Wednesday, December 14, 2005

The Reality of International Support in Afghanistan

We in the U.S. are often reminded that many countries in the world do not support our mission in Iraq and therefore will not contribute troops or other personnel. On the other hand, almost everyone supports our justified invasion of Afghanistan, the base and sanctuary of Al Qaeda before 9/11.

So, how much assistance are other nations contributing to Afghanistan, and how are we doing in rebuilding Afghanistan? From Scotsman.com (hat tip to Captain's Quarters):

"In many ways, Afghanistan is in a worse position now, four years on from the war there, than Iraq is," - [British] Army officer

BRITAIN is set for a U-turn on its commitment to send thousands of troops to fight in Afghanistan next year, with some in the army now questioning whether the mission should be abandoned altogether.

...

[British Cabinet] Ministers hoped British involvement could kick-start the faltering process of rebuilding the country, but their enthusiasm seems to have waned.

...

Opium production in Afghanistan has returned to pre-invasion levels, the police force is in disarray and there is an active and growing insurgency.

It took months of wrangling to persuade other NATO members to agree to supply troops. But one senior officer described the efforts of coalition partners as "shambolic", accusing the Dutch government of demanding United States military protection for its troops before agreeing to send them.

Another officer accused the Germans of a complete failure in their mission to rebuild the country's police force. He said German forces had trained little more than 200 officers in four years, and when the new police force was deployed in Kabul, they had promptly disappeared. ...

"It is going to take years to resolve it and the insurgency is getting worse. It is being squeezed in some places but that simply means it moves to other areas."

...

Under the ARRC plans for next year, Canada is expected to send 2,000 troops but Dutch ministers have postponed a decision on their deployment of 1,000 soldiers until next week, amid concerns about security in the more dangerous southern part of the country.


After the internationally supported invasion of Afghanistan, the U.N. was not able to raise troops. The U.S. turned to NATO, in part to quiet domestic criticism of our unilateralism. However, NATO has provided troops grudgingly, demonstrating the limits of multilateralism. In far less time than Germany has taken to train 200 police officers in Afghanistan, the U.S. has trained over 200,000 security personnel in Iraq.
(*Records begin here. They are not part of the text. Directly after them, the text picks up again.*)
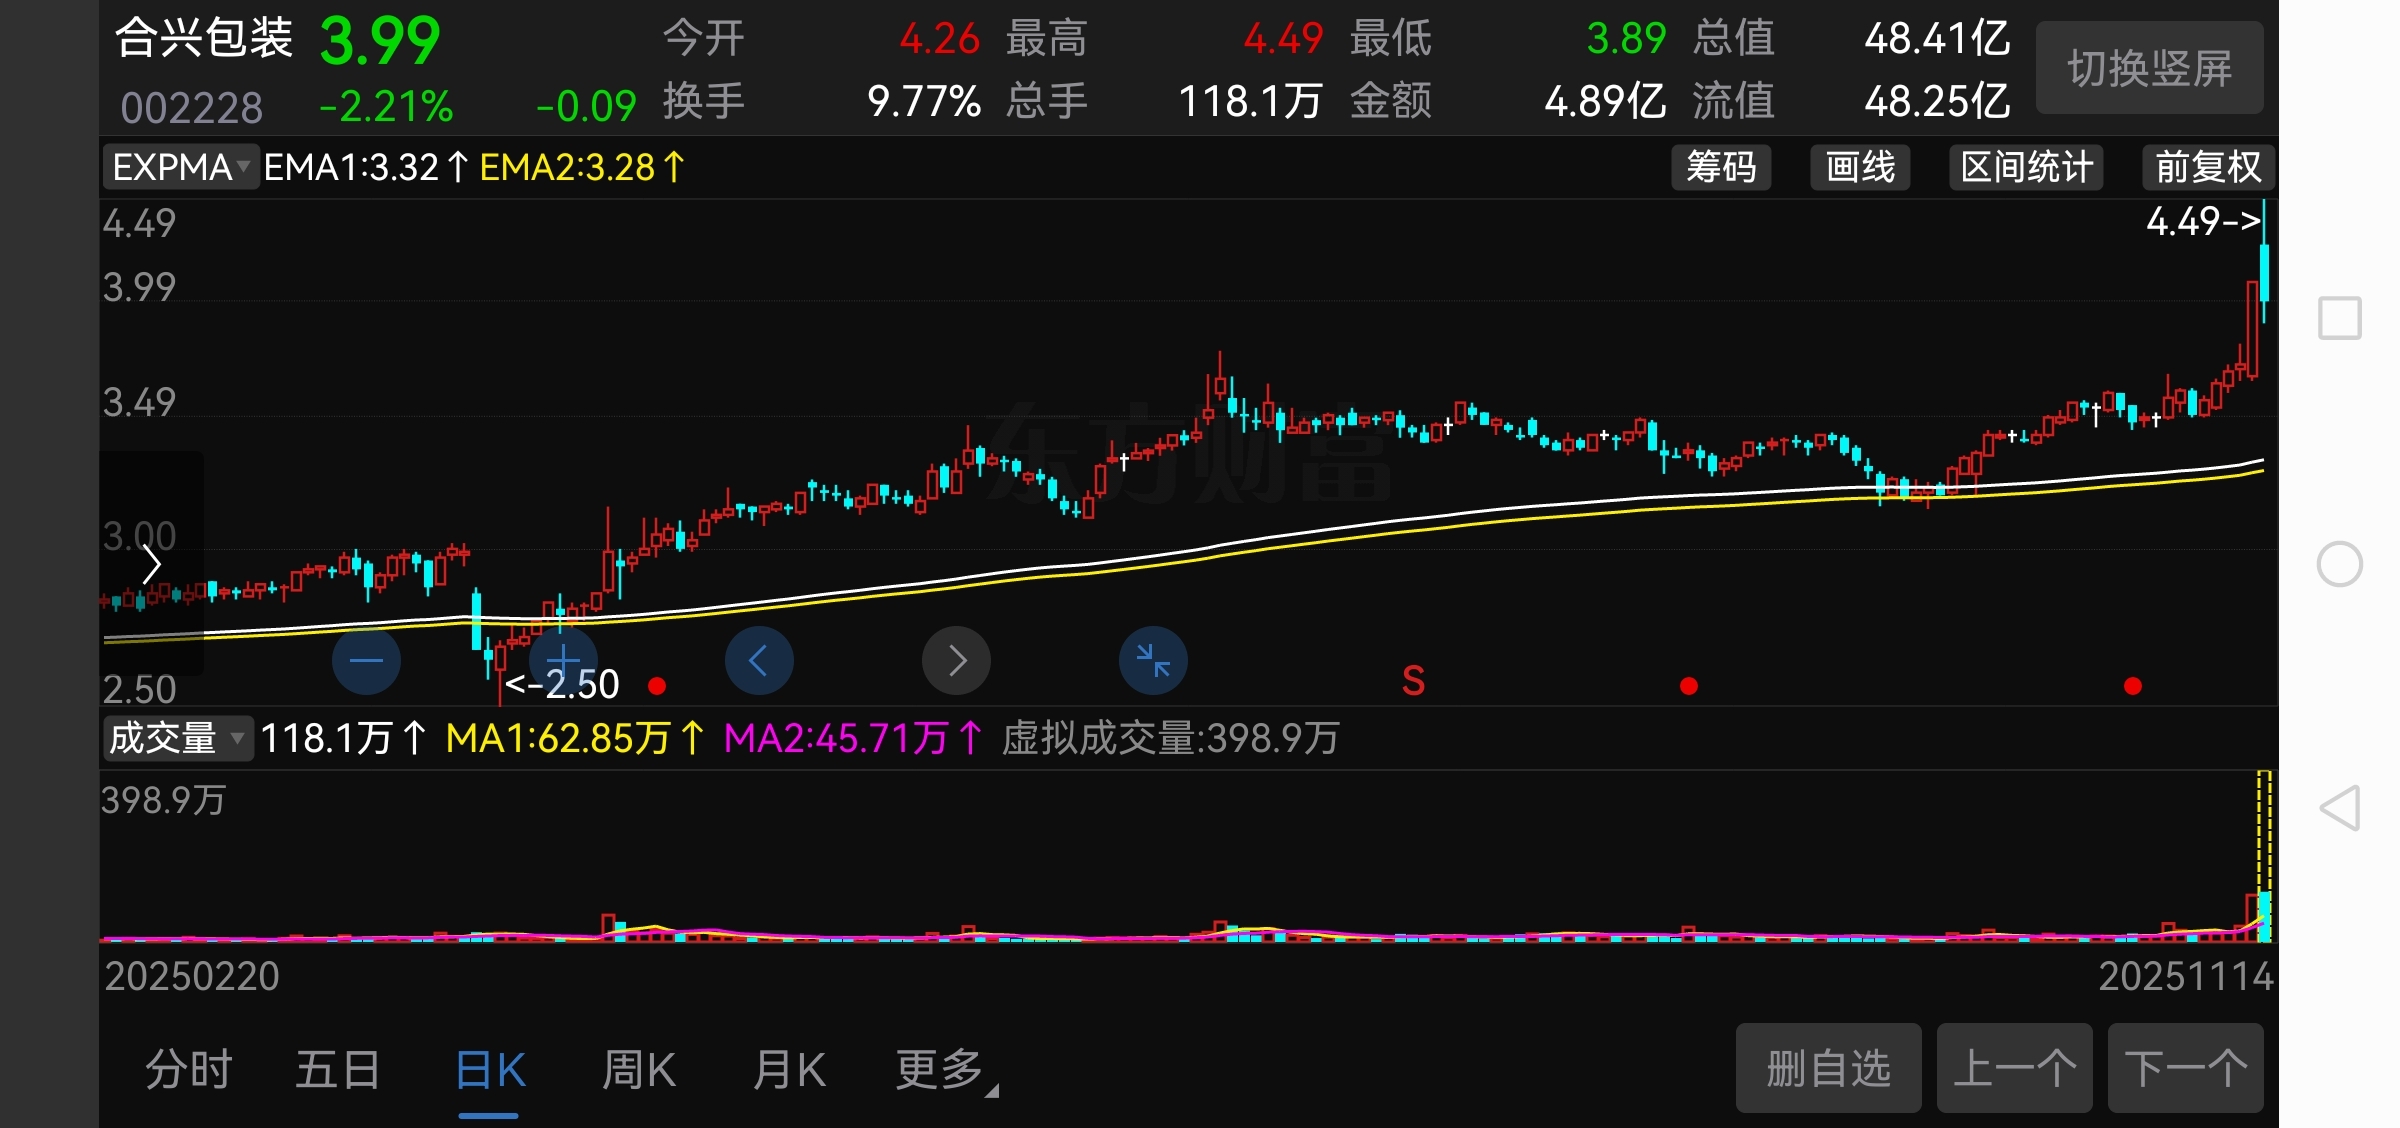This screenshot has height=1128, width=2400.
Task: Tap the red S sell marker
Action: (1412, 681)
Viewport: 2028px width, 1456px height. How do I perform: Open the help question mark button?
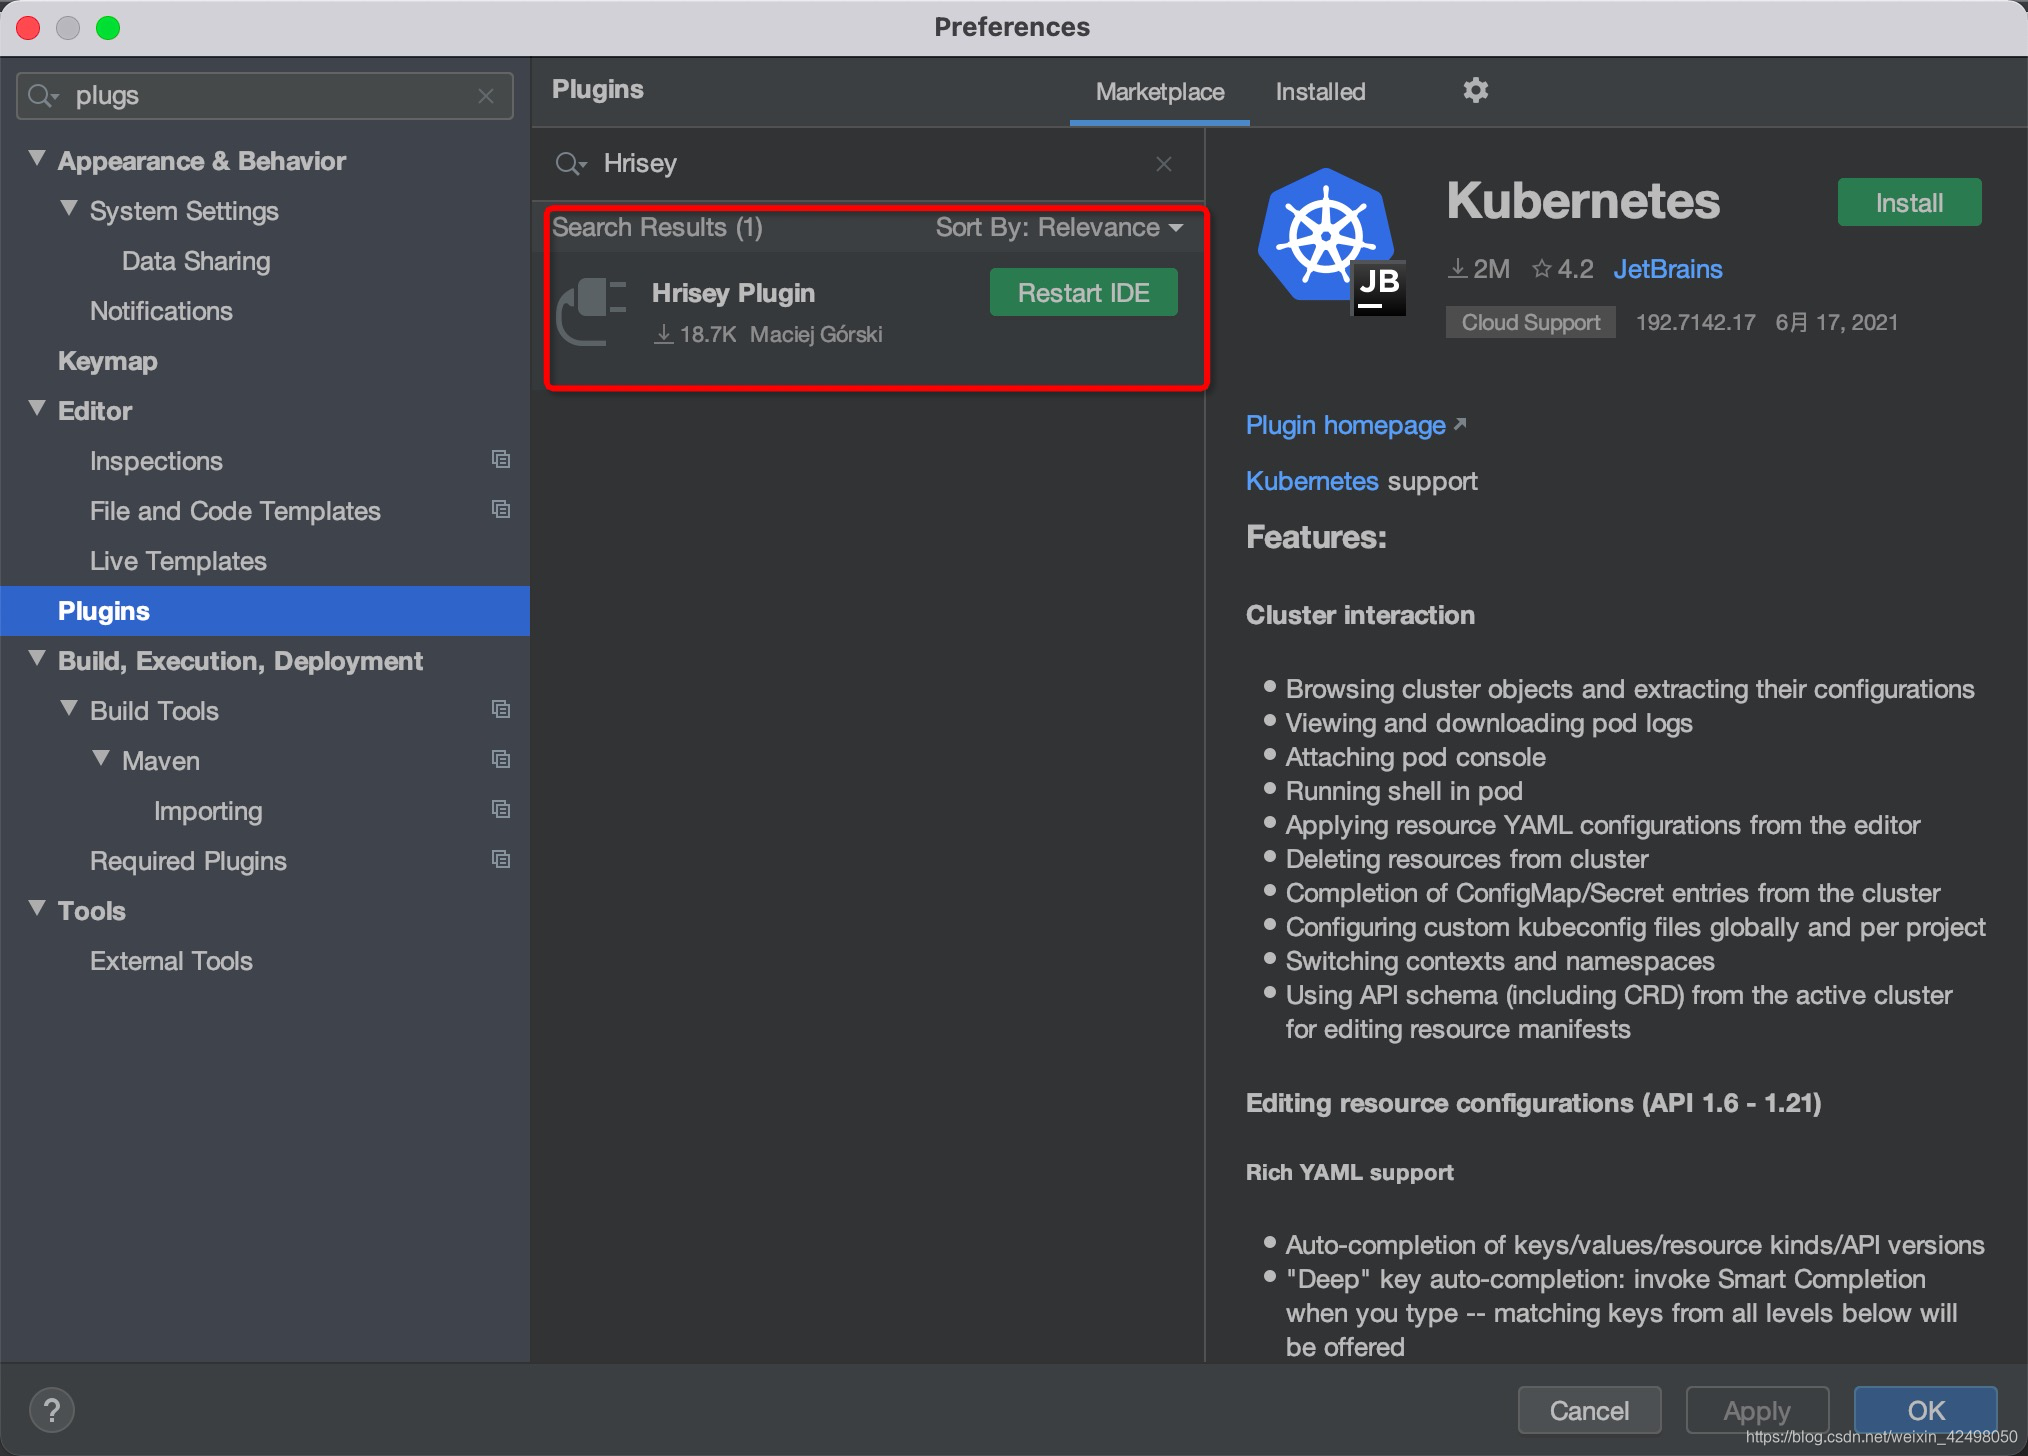coord(52,1410)
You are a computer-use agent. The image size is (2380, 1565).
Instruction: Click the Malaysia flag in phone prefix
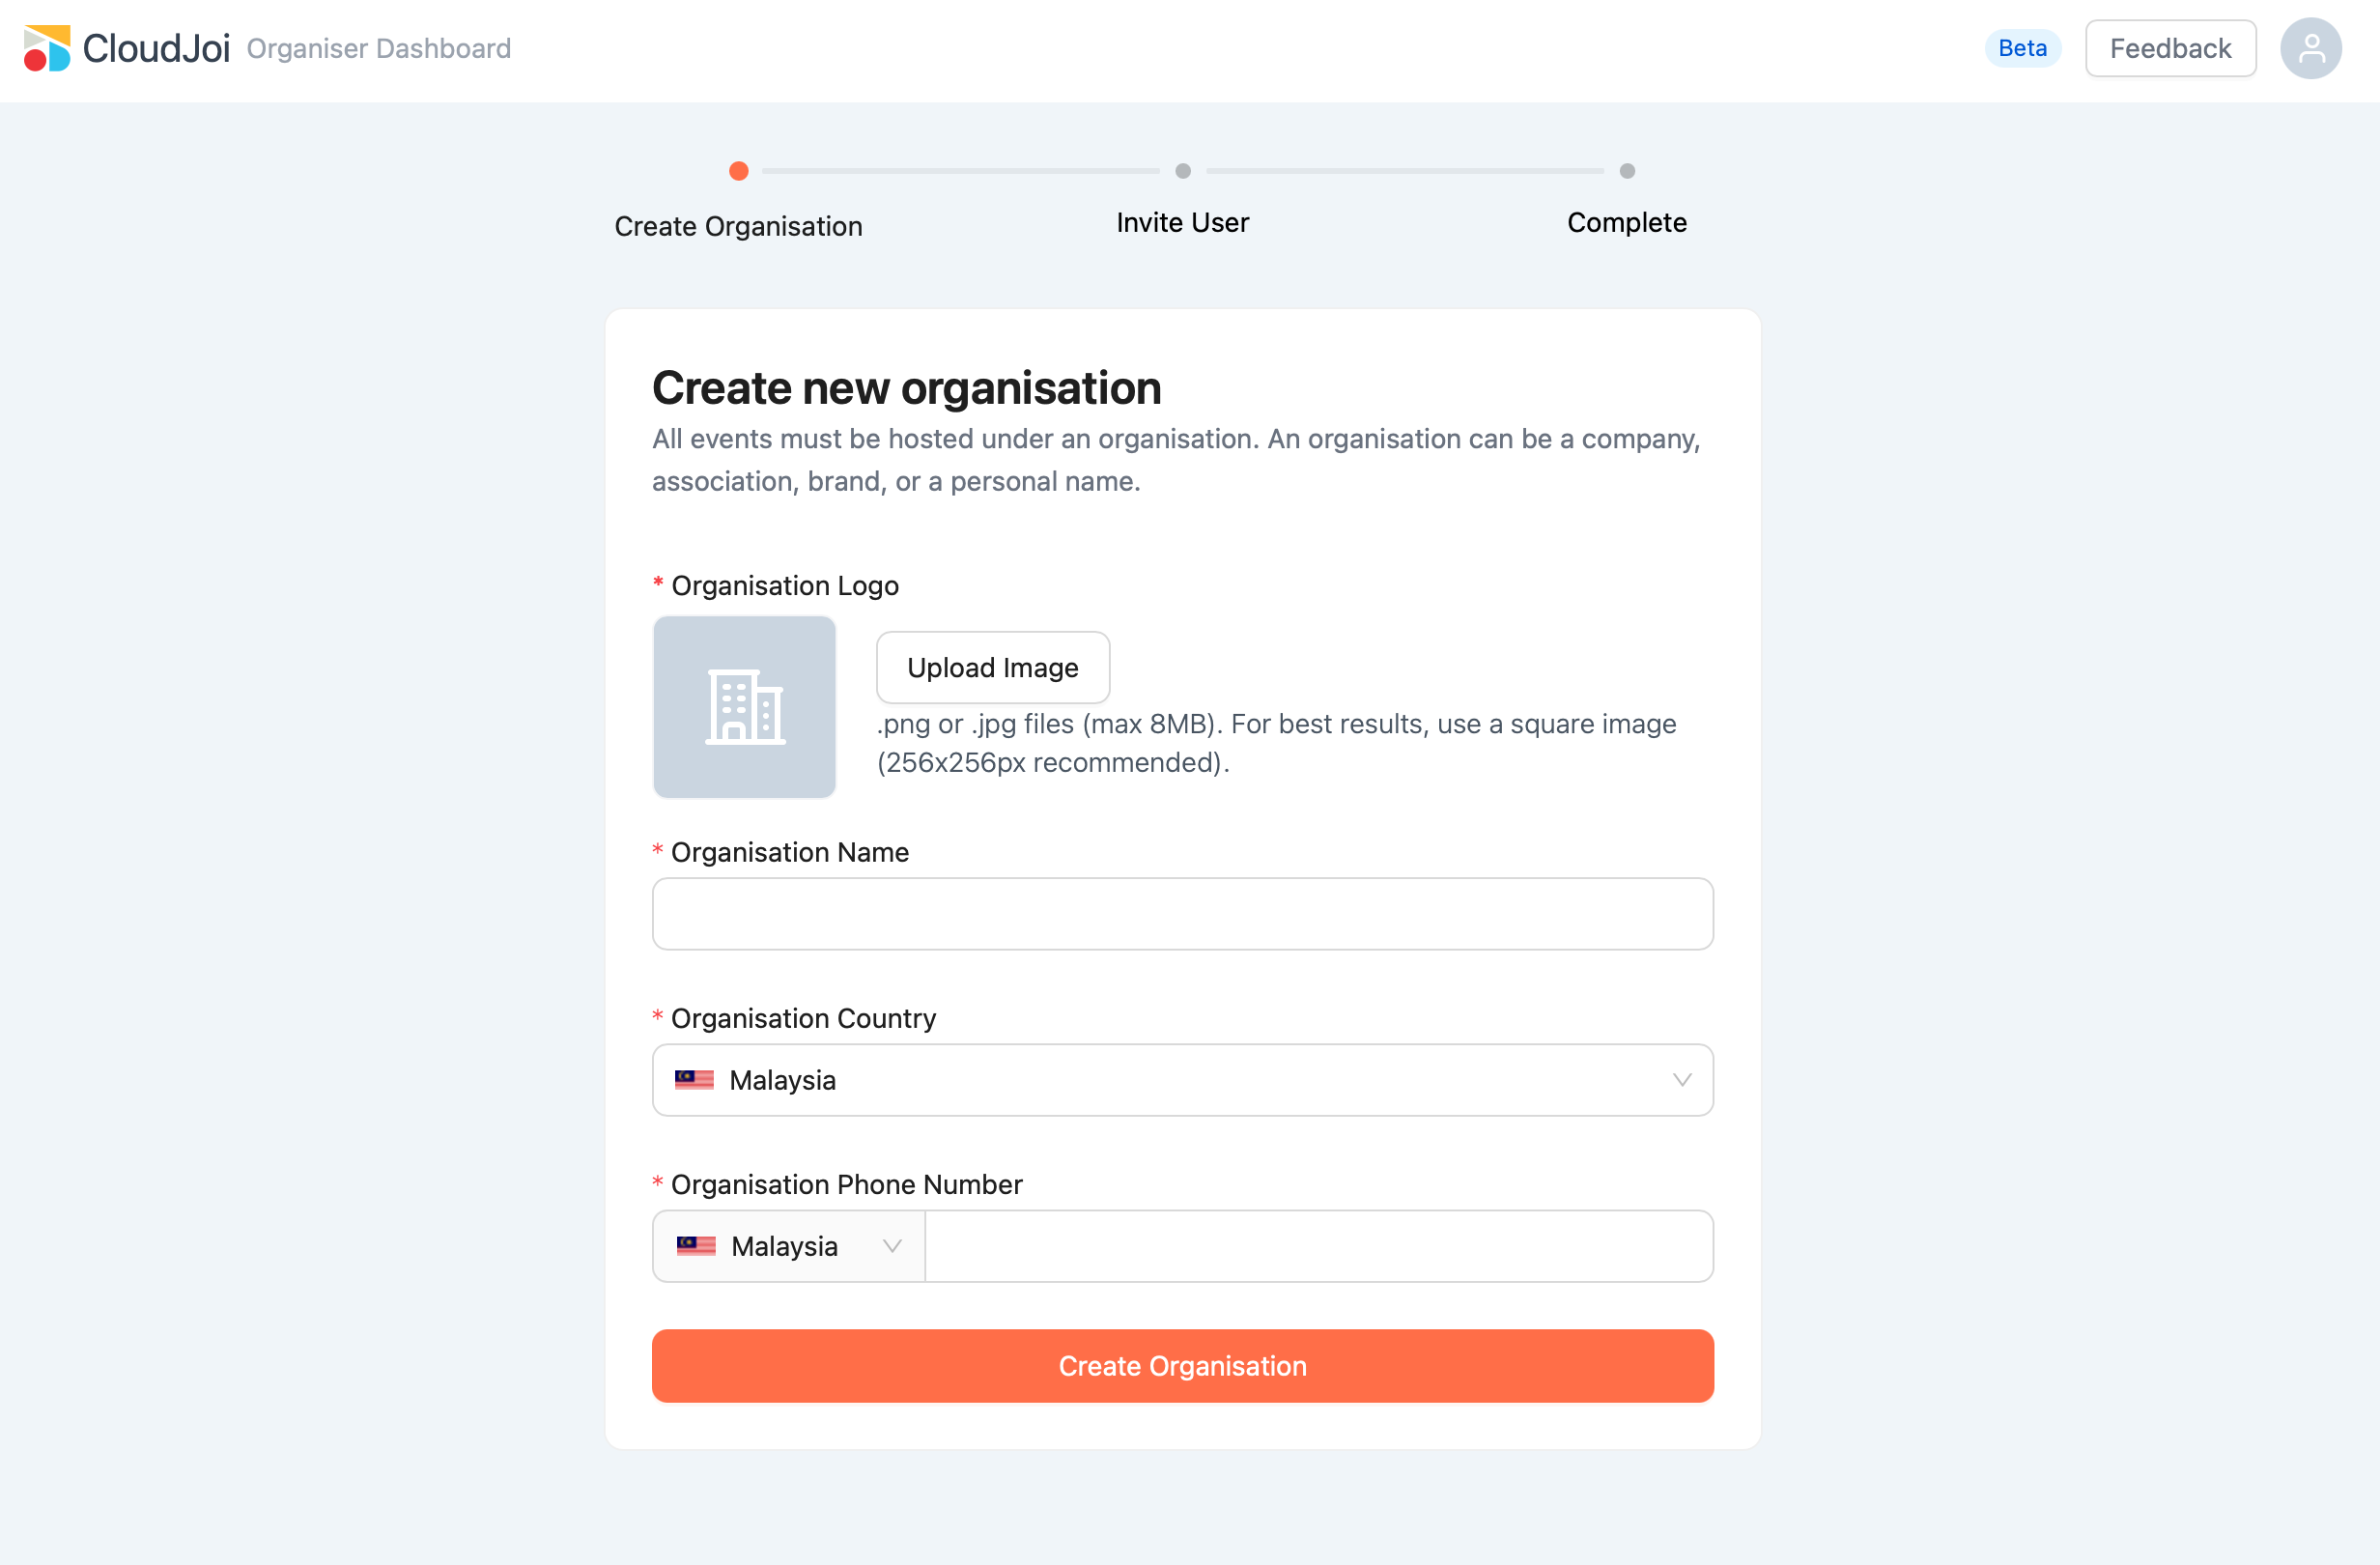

The news media in the U.S. give little attention to the poor quality of international support in Afghanistan and the difficulty in obtaining that small international contribution. Like it or not, the U.S. is and will be fighting the war on terror with limited international support. We can usually count on Britain and Australia, but not others. Those who criticize the U.S.'s more unilateral effort in Iraq need to examine the less successful, less publicized, and more multilateral effort in Afghanistan. A fair comparison shows a slowly improving situation in Iraq, while Afghanistan seems to be deteriorating with little of the promised international support.